The new album is a distillation of a lot of things Dr. Dog has been working on for a while, not least, a role for the studio that functions like another band member and truly serves the songs. All the elements on Fate work in a very empathetic way, rarely drawing too much attention to any one part since the whole is suffused in such an organic, dandy way. To wit, one doesn't sit around thinking about Ringo's drumming or George's searing guitar work while listening to "Back In The U.S.S.R." It's the cumulative a-wop-bop-a-loo-lop a-lop-bam-boo that seizes you. And this is how the Dog's version of Fate operates. This is pop rock but the band is standing up on their hind legs today and yowling, "This is OUR voice."
"Yeah, yeah, yeah. As is to be expected as you remain a band and explore the root of the process and grow with it, at what ever pace you're comfortable moving at. We definitely feel we had a more informed, Technicolor view of what we are as a band and where we'd come from this time," says McMicken. "There's so many threads to this 'fate' notion that apply in a purely logistical sense to where we are as a band, as well as in a more philosophical sense."

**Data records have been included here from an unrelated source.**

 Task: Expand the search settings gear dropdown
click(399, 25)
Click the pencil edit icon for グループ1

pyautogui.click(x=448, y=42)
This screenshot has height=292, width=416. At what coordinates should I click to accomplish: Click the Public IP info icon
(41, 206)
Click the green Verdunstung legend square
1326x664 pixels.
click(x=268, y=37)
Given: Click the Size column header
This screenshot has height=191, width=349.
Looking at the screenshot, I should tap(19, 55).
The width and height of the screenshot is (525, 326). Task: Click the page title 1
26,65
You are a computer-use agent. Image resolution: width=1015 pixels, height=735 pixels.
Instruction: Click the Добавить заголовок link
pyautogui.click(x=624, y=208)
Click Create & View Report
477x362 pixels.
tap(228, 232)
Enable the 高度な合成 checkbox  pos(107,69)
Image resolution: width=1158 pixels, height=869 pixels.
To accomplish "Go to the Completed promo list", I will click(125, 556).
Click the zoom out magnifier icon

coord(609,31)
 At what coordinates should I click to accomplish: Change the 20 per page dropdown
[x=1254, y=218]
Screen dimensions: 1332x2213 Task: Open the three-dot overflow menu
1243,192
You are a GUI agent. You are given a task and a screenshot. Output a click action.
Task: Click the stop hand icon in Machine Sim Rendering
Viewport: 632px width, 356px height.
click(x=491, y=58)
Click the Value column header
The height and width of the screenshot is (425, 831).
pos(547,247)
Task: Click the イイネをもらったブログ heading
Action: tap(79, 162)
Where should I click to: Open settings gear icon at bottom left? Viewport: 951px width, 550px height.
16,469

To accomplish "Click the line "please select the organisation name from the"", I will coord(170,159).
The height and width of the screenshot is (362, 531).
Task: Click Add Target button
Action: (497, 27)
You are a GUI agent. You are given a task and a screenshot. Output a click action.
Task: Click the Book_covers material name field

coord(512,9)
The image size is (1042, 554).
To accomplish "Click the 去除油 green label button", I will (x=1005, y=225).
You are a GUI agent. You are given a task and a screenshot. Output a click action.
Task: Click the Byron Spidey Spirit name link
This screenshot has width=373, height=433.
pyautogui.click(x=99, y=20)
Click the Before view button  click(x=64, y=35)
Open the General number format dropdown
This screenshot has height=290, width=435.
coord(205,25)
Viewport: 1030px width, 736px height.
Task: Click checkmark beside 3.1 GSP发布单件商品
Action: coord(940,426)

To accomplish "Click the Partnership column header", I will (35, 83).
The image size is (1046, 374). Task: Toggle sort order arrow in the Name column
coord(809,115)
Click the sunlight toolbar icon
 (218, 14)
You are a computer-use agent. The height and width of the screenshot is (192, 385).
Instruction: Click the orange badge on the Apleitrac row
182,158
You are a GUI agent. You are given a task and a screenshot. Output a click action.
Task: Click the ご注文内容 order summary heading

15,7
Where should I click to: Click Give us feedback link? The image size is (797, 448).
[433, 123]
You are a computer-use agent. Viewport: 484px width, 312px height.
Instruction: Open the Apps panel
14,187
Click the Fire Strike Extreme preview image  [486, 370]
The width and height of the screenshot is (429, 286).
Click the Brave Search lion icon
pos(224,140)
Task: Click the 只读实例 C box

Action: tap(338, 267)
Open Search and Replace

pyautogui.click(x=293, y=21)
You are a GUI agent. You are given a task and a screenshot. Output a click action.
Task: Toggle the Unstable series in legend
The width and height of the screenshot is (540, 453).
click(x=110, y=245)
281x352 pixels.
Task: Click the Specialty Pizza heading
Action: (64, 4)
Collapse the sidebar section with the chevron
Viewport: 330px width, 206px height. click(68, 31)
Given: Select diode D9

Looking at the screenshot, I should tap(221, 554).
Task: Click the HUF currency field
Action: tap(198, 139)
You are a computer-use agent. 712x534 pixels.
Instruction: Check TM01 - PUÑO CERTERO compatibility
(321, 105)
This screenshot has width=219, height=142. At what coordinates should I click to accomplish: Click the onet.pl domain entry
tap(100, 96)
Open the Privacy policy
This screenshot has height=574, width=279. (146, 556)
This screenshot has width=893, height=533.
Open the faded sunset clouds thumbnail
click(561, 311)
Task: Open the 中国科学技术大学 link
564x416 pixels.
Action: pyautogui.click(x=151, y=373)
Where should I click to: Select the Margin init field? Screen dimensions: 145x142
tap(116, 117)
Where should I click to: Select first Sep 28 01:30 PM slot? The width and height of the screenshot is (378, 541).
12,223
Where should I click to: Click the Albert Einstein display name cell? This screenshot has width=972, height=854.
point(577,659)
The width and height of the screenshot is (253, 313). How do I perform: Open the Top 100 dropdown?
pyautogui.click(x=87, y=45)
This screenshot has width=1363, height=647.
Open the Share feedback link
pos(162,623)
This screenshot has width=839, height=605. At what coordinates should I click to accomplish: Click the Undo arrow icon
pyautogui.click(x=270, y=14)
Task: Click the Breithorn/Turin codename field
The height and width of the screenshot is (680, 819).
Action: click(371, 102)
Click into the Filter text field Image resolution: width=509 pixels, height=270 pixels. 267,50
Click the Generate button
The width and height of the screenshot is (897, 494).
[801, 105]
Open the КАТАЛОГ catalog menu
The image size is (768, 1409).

"From all the live playing, we've gained such a different relationship to the music we're playing. For years and years, the music we made was almost pure fantasy. The writing of it has sort of always been the same, though the intensity and need for that has grown. We'd always been kind of a blank slate each time we went into the studio before. For the first time, this record felt really, really informed by all these elements that exceeded our imagination in the studio and are just the natural byproducts of us being in a band. We wanted to distil that," continues McMicken. "It was very intuitive but now that it's over I can see it's a whole new vocabulary and a whole new set of needs that I know has everything to do with our observations about music nowadays, as well our own observations about where we are as a band. There's been a certain dynamic and growth as engineers and producers. We've now made a handful of records, and I've had the luxury of working on other people's records. My experience of just making records has opened up more, and all of these things felt like very, very necessary aspects of what we were going to do, in so far as you go into a project and take stock to say, 'This is where the bar is right now and we have to hit it.' You open up this forum of problems and go about solving them as best you can."
Army of Ancients
Dr. Dog
In 2008, we are all inheritors of this huge ocean of cultural influences. Each of us, particularly artists, must figure out how to keep their head above the waterline, dog paddling furiously while humming The Police's "Too Much Information" under our breath. If a band slows down it's incredibly easy to be submerged by the hot rivers of ancient vinyl and fire hose fast bit streams coming at them. Further, it's easier to recreate and nuance than dig out one's own identity. Finding a way to inherit history while making some of your own ain't easy. For Dr. Dog, "pop" isn't a dirty word. They appreciate catchy, sing-able ditties but somehow reconcile that with being dedicatedly experimental, too. For them, these are not two separate strains.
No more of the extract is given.